Problem description: Find each line in the data below that contains the string "size" and copy those lines out. Case counts.

Raw data:
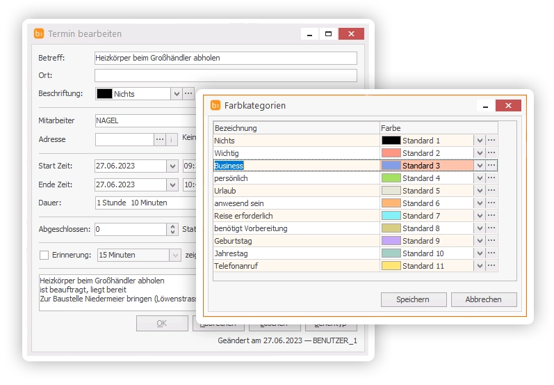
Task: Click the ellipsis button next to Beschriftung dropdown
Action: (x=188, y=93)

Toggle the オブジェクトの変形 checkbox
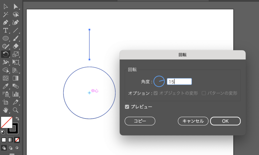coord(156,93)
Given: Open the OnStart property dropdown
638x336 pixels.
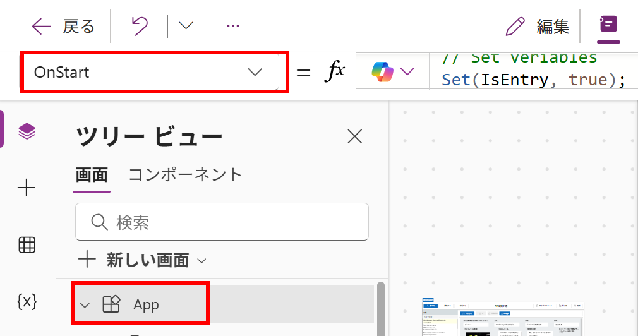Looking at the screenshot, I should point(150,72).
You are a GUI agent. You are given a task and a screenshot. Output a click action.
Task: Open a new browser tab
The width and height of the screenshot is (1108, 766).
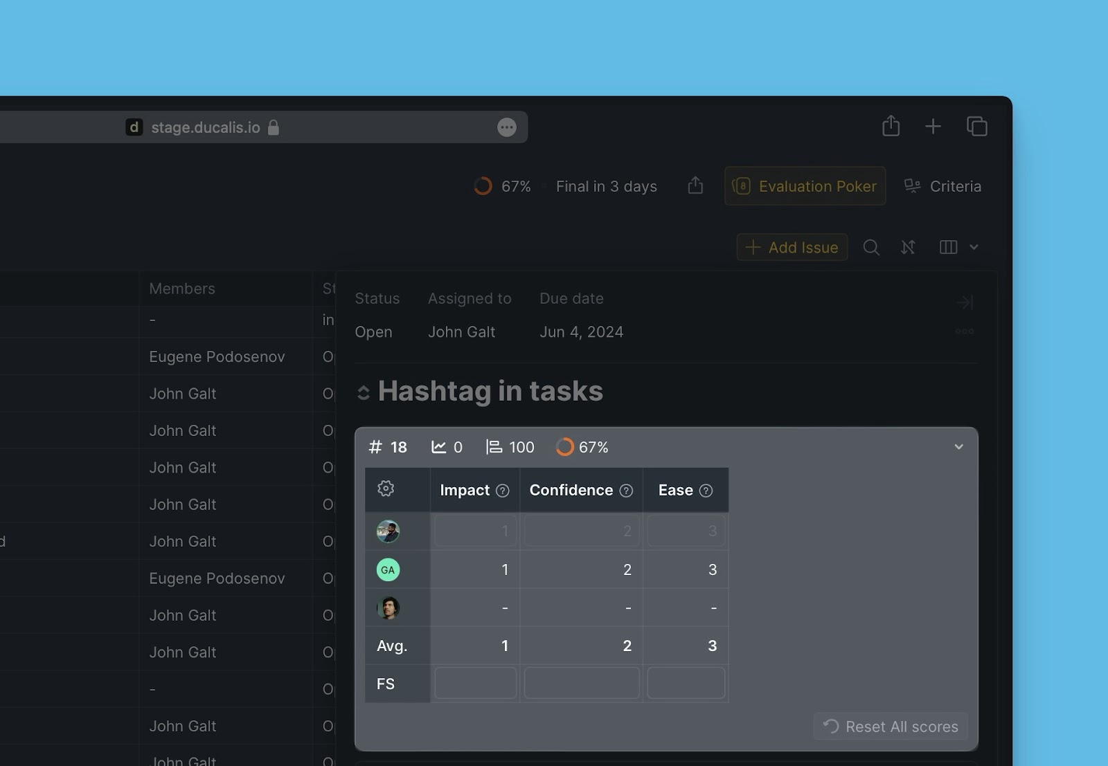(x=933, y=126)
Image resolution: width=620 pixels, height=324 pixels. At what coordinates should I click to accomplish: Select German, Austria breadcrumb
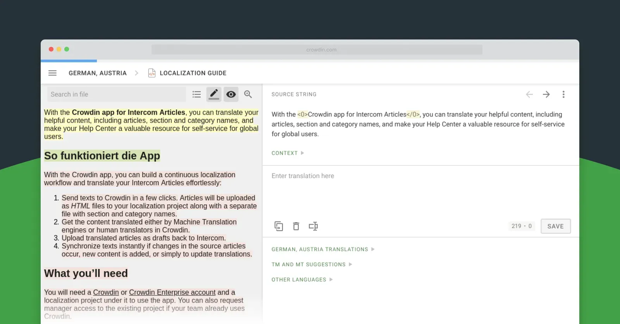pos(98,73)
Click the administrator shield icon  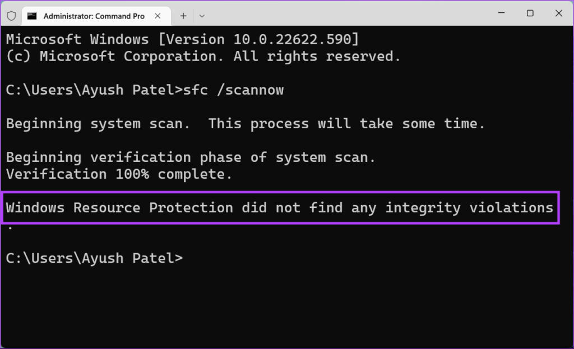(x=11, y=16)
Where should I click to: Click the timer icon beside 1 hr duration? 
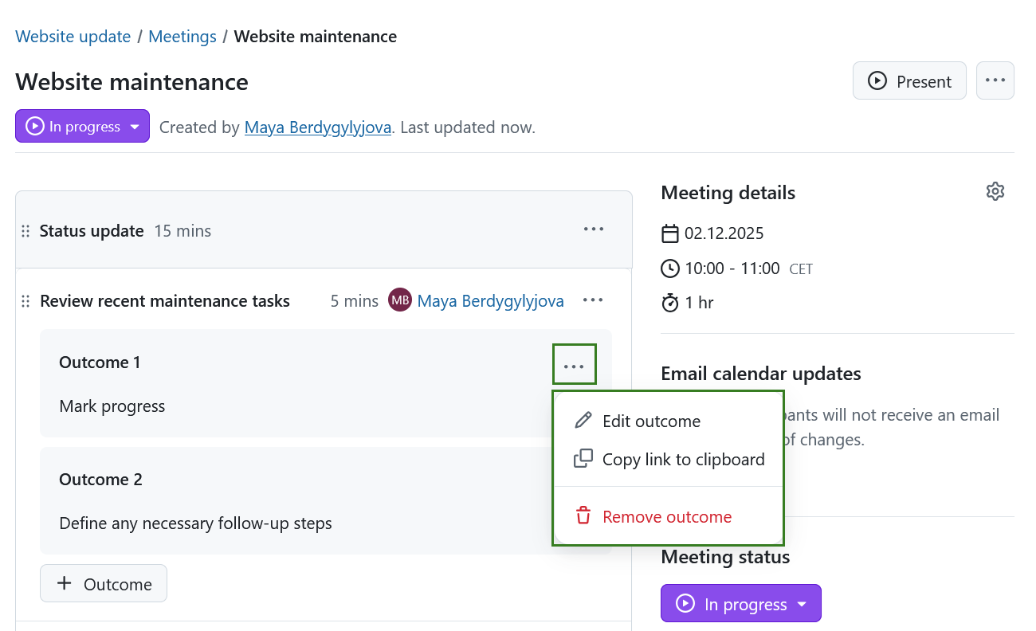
==
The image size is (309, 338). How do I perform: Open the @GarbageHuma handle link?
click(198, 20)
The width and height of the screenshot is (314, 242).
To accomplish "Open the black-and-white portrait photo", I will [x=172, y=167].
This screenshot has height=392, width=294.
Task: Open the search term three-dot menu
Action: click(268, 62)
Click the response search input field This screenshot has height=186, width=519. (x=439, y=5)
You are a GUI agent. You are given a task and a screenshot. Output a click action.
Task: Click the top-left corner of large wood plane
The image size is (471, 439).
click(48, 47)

Written answer:
The image size is (309, 338). How do I perform: Open the @GarbageHuma handle link?
The image size is (471, 439).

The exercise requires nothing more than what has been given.